そこで、やむなく恵まれた職場を離れ、完全歩合制のタクシー運転手に転職を果たす。研修期間は苦しい日々だったが、いまは妻も派遣社員としてほぼフルタイムで仕事を始め、「ようやくなんとかなってきた」と話す。なおこの「給与が少なく離職」というのは、近年になるほど差し迫った問題となっているようだ。

いまは再就職に向けた教育の中でも「再就職後に資産形成を行うのは難しい」と話すというが、筆者が取材できた中では、70代以上では「退官後、お金に困ることはなかった」と話す傾向にあった。

なぜ、そうなるのか。かつては年金受給開始年齢も早かった。1941年4月2日より前に生まれた場合、60歳で報酬比例部分と定額部分を足し合わせた年金をもらうことができた。

それ以降はまず定額部分の支給開始年齢が、次いで報酬比例部分が引き上げられたが、1953年4月2日より前に生まれていれば、60歳から報酬比例部分の年金をもらうことができていた。

報酬比例部分も定額部分もなくなり、完全に65歳からの支給となったのは、1961年4月2日生まれ以降の人である。また2015年までは共済年金の制度があり、公務員はいまよりも手厚い保障となっていた。そのうえ、退職金も昔のほうが多かった。そして税金と物価はかつてよりも上がっている。

退職金が大きく下がったのは「官民格差是正」のためだが、日本全体が貧しくなっていることが、自衛官にも大きな影響を与えている。

■「幹部でなければ年収200万円でよしとしなさい」

先の章において、防衛省としては、再就職先の給与と若年退職給付金を足し合わせて現職時代の75%の給付水準を目標としていると述べた。民間企業においても、55歳ごろに役職定年が設定され、その後給与が下がるケースもあれば、60歳を区切りに給与を下げるケースも多い。一般的には、60歳を過ぎると以前の7割程度の給与水準となっているようだ。

また自衛官以外の公務員でも、定年年齢が引き上げられつつあるものの、60歳に達した職員は原則として管理職から外す「役職定年制」の導入や、給与を60歳時点の7割水準とすることが決められている。

そんな中で、本当に自衛隊を去った自衛官が、現役時代の75%を確保することができるのであればまず悪くない話だ。しかし、これはあくまで「目標」であり、達成されていないケースも多い。

やること:
A – 自衛官の退職後のお金についての文章で、年金の支給が完全に65歳からになったのは何年何月何日生まれ以降の人ですか。
B – 自衛官の退職後のお金についての文章を、最後の文のあとから続けて書いてください。

表示された行:
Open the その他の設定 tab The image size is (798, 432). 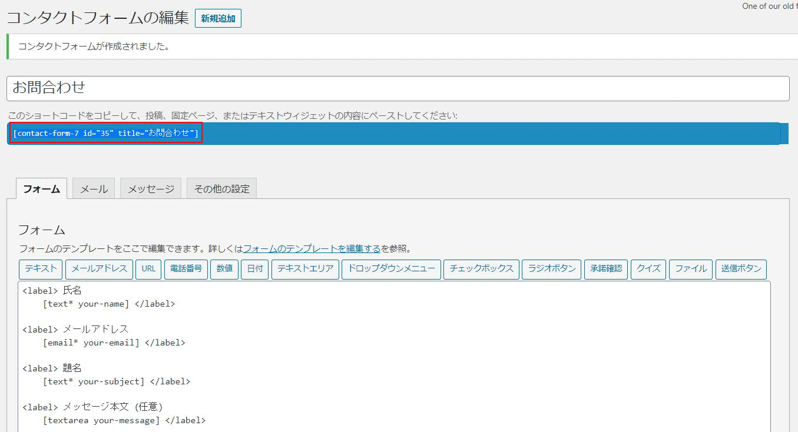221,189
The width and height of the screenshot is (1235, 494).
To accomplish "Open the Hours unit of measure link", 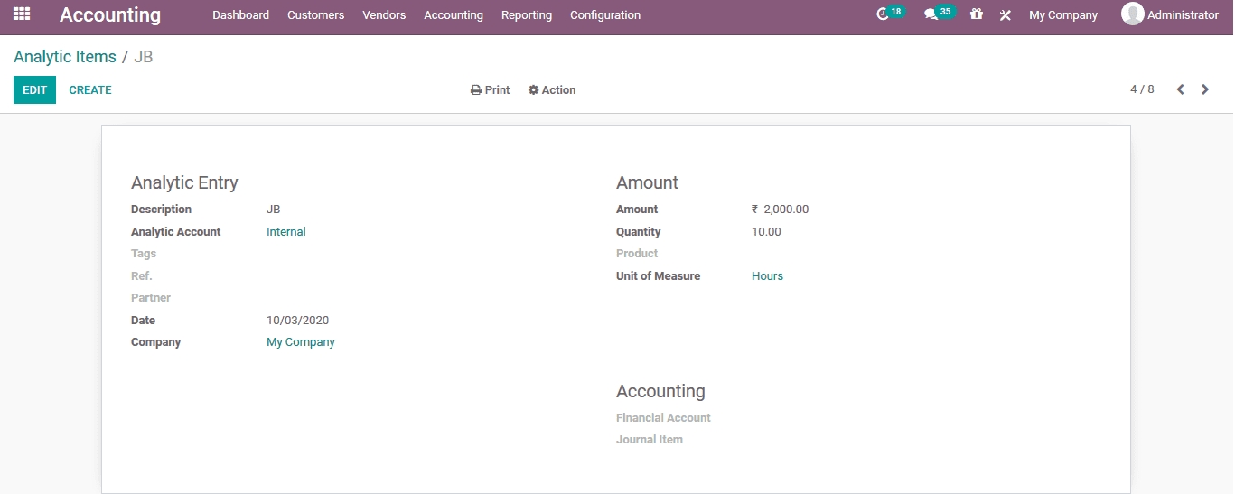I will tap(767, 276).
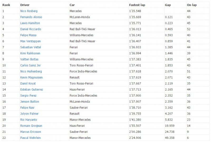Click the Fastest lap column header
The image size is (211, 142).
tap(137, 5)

指示ごとの答え:
A – 1961年4月2日生まれ以降の人です。

B –
やはり先の章で、「再就職後の給与平均は尉官で400万円前後、准曹で300万円台」とも述べたが、これも「平均」にすぎない。東京付近の求人が平均給与を押し上げており、地方に行けば行くほど厳しい現状がある。

とりわけ東北や九州など、とくに求人が少ない地域では、尉官であっても200〜250万円ほどの給与水準の地域もある。加えて求人の多くが、警備や輸送といった体力勝負の業務であることも事実だ。

■元自衛官に対する民間企業の不満

なお自衛隊援護協会によると、退職自衛官の平均月収は2015年時点で22万2400円。一番多いのは15万円以上〜21万円未満の44.3%であり、次に21万円以上〜30万円未満で32.4%、30万円以上が13.5%となっているが、15万円未満も9.8%と決して少なくはない。

実際、地方で再就職を支援する立場に就いたことがある元自衛官は、「幹部でなければ『年収は200万円あればよしとしなさい』と指導していた」と振り返る。

現職の年収とのギャップの大きさや、現場仕事が多い求人に不満を漏らす者もいると言うが、「自衛官の持つスキルを考えれば、その年収が現実。それに我慢できなければ、自分で探すしかない」と話す。

民間はシビアだ。自衛隊生活の中で部下の隊員をまとめあげ、さまざまな活躍を見せたところで、それがイコール「民間企業で即戦力として認識されるスキル」にはならない。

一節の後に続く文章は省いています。